Игра, о которой я рассказывал, представляет те дни в самом верном свете, но ведь если двое влюбленных хотят видеть глазами друг друга, хотят этого так, что сливаются в едином взгляде, — что же тут особенного? «Когда мою руку сжимает рука твоя» — есть такие строчки в одном псалме нашей Церкви; когда Женевьева вела меня по ухабистой дороге, описывая лес, поля, окутанные дымкой горы вдали, меня часто вновь охватывало то волнение, которое я испытывал ребенком, запевая вслед за отцом и матерью в толпе верующих:
Твоим наставленьям внимая
Всею душой
Я истинный путь различаю
Во тьме ночной
Когда мою руку сжимает
Рука твоя
Ведомый тобой, ступаю
Без страха я.
<Перевод Е Туницкой>
Я снова вдыхаю прохладу большого храма, ступеньки кафедры скрипят под ногами пастора, в нефе кашляют, шепоток пробегает по толпе, все садятся… Странно было возвращаться в ту пору. Моя мать сидит на скамье очень прямо, прижимая к груди старый Псалтырь с золотым обрезом. Отец одет в черное. По воскресеньям он всегда ходит в этом строгом и торжественном одеянии, и лицо его кажется мне еще более суровым, чем в другие дни. Воскресенье. Слова псалмов взмывают к серым каменным сводам…
Более удивительным, чем наша игра в жмурки, кажется мне моя тогдашняя безграничная вера в Женевьеву — как будто она всегда была неотъемлемой частью моей души и даже — я смею написать это — моим спасителем, высшей силой, будто она и только она давала мне жизнь.
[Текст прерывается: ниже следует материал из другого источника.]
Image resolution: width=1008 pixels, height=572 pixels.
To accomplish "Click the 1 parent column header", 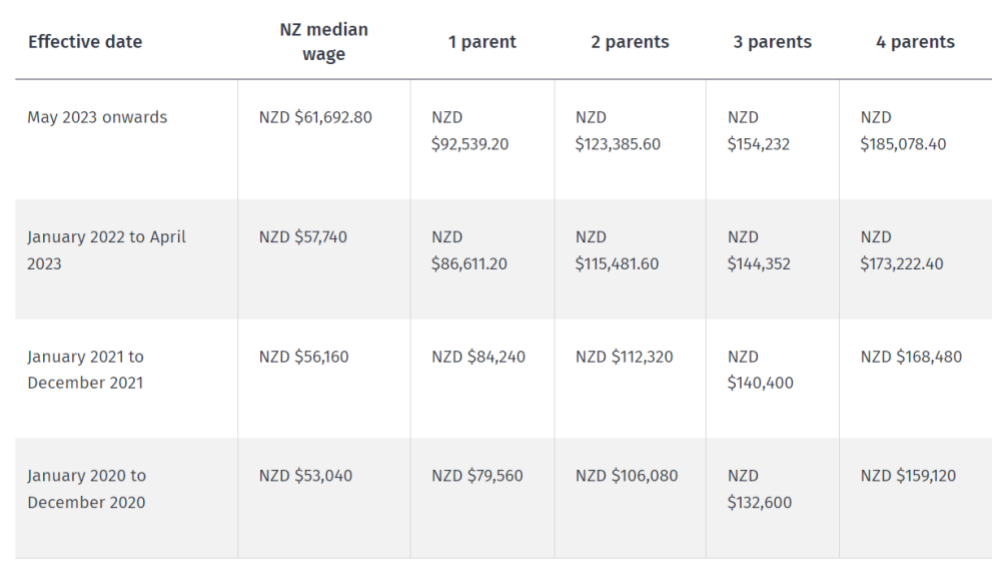I will pos(482,42).
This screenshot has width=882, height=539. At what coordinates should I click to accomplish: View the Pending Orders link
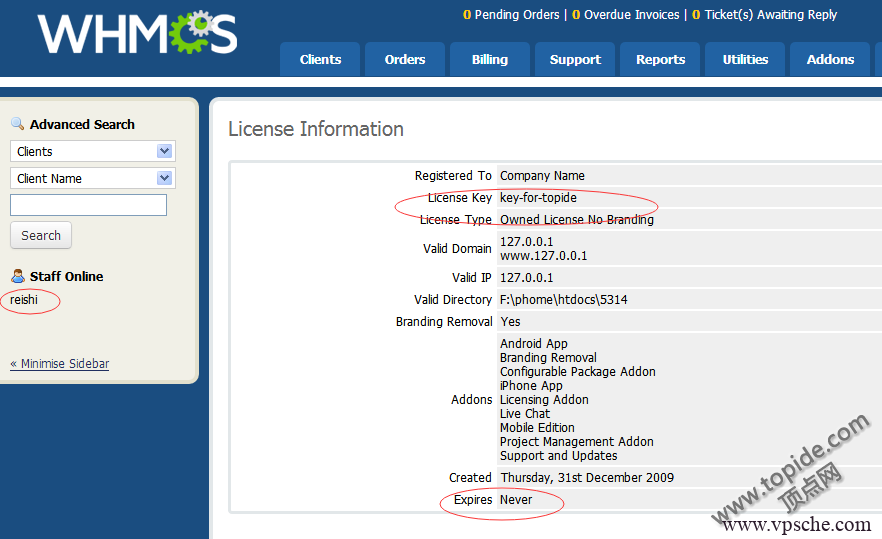pyautogui.click(x=511, y=15)
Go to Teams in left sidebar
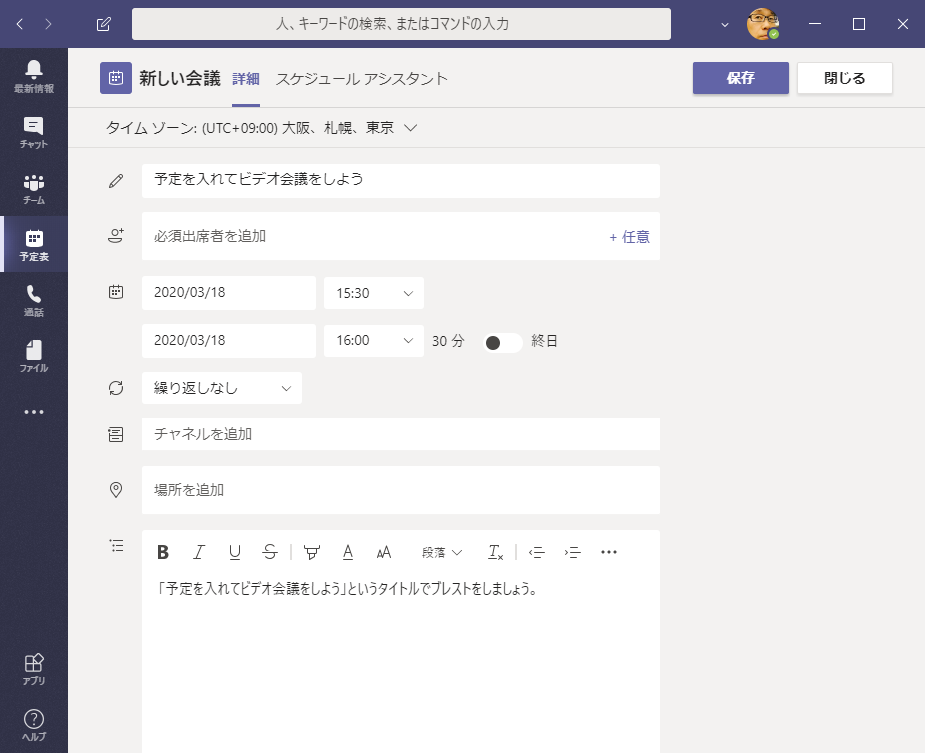Screen dimensions: 925x753 (x=34, y=188)
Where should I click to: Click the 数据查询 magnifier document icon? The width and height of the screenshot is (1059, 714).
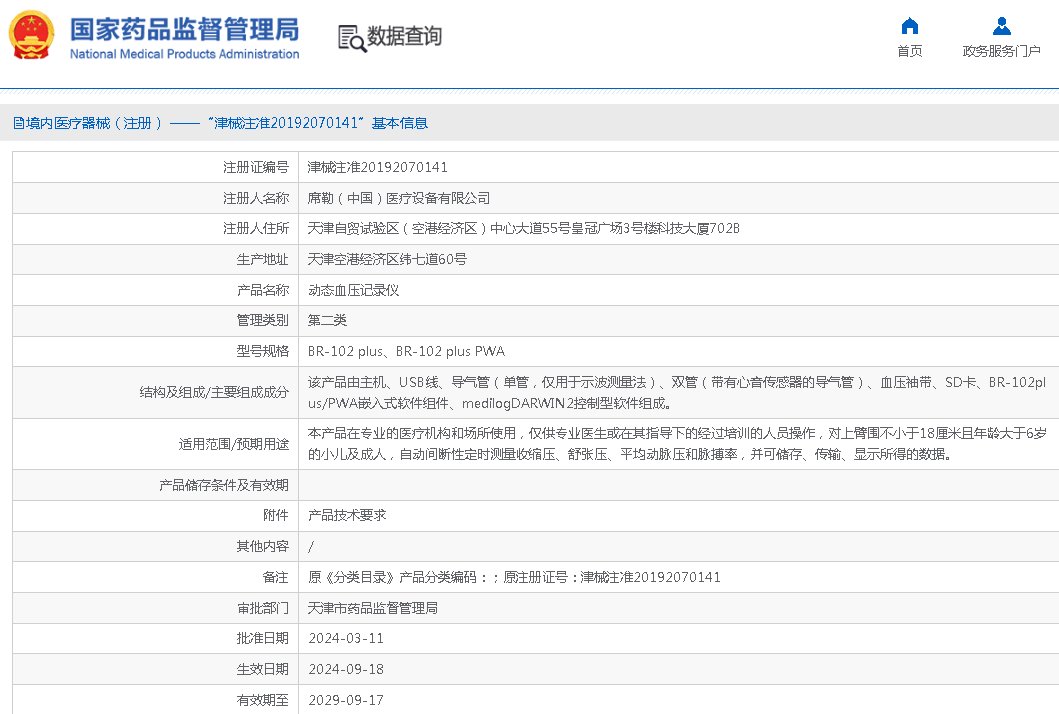click(x=351, y=38)
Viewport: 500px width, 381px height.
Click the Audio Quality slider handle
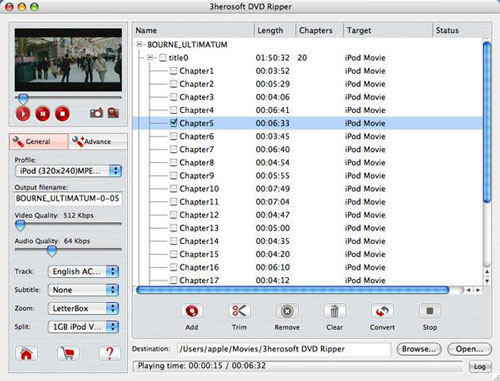pyautogui.click(x=52, y=251)
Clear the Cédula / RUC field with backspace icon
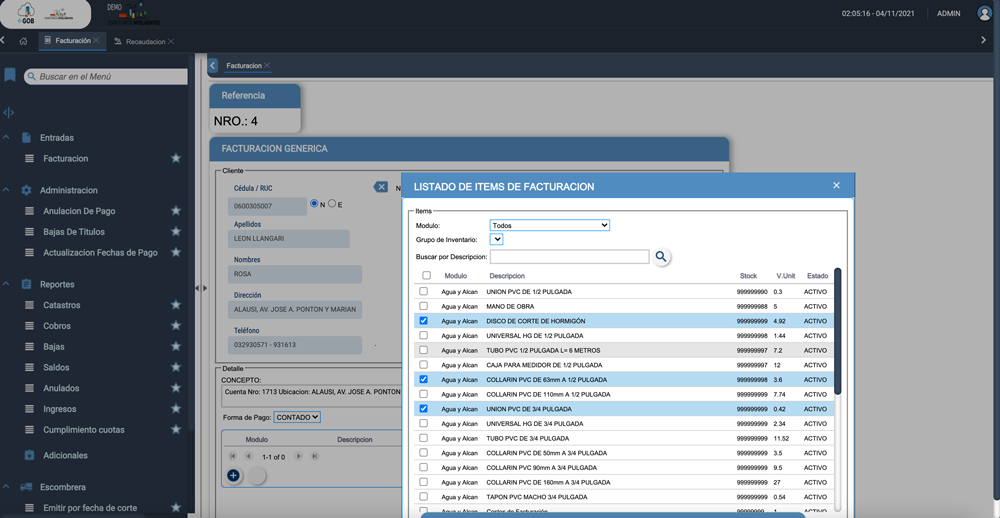The height and width of the screenshot is (518, 1000). [x=380, y=187]
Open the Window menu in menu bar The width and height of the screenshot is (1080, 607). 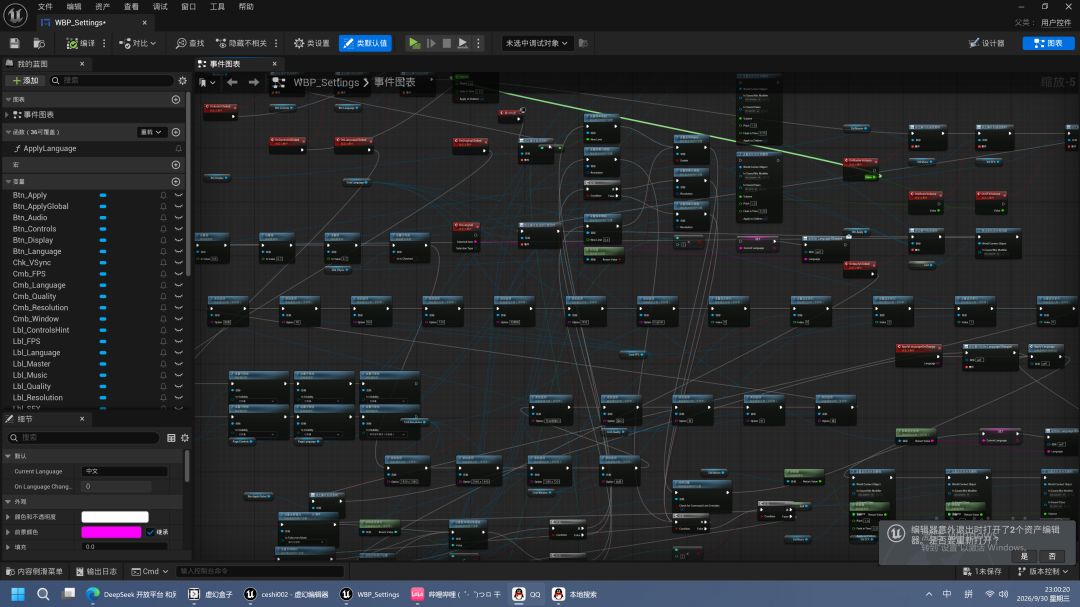pos(188,6)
Вернувшись с прогулки, я бросался на колени — что могло быть естественнее? — и благодарил Бога, даровавшего мне столь чистую радость. Да, то была благодать, я не сомневался в этом. Я был полон признательности, я возносил хвалу, я был счастлив, и Женевьева каждый день приходила ко мне.
Зима возвестила о себе первыми заморозками, долгими сумерками; первый снег лег на деревню, и перед домами выросли поленницы дров. В начале декабря выдалось несколько на редкость прекрасных дней: бездонное голубое небо над искрящимися склонами, солнце, отчетливые силуэты гор и такие яркие рыжие долины меж ними, длинная цепь белоснежных вершин под крошечными облачками, парящими подобно рассыпанным в глубине пейзажа цветам… С наступлением декабря закипает в этих краях бурная жизнь: хозяева готовятся к открытию отелей, заново красят фасады дорогих пансионов, и целые толпы горничных, поваров, портье и официантов в считанные дни заполняют поселок. Во всей этой суматохе прихожане, как никогда, предпочитают держаться тесным кружком, и забавно видеть крестьян и гостиничную публику, которые живут бок о бок, однако обособленной жизнью. Проходит еще немного времени — и вот уже мчатся по улицам сани, запряженные резвыми лошадками, далеко разносится звон колокольчиков, из баров слышна американская музыка, воздух дрожит от гула фуникулеров. Это начинается «сезон».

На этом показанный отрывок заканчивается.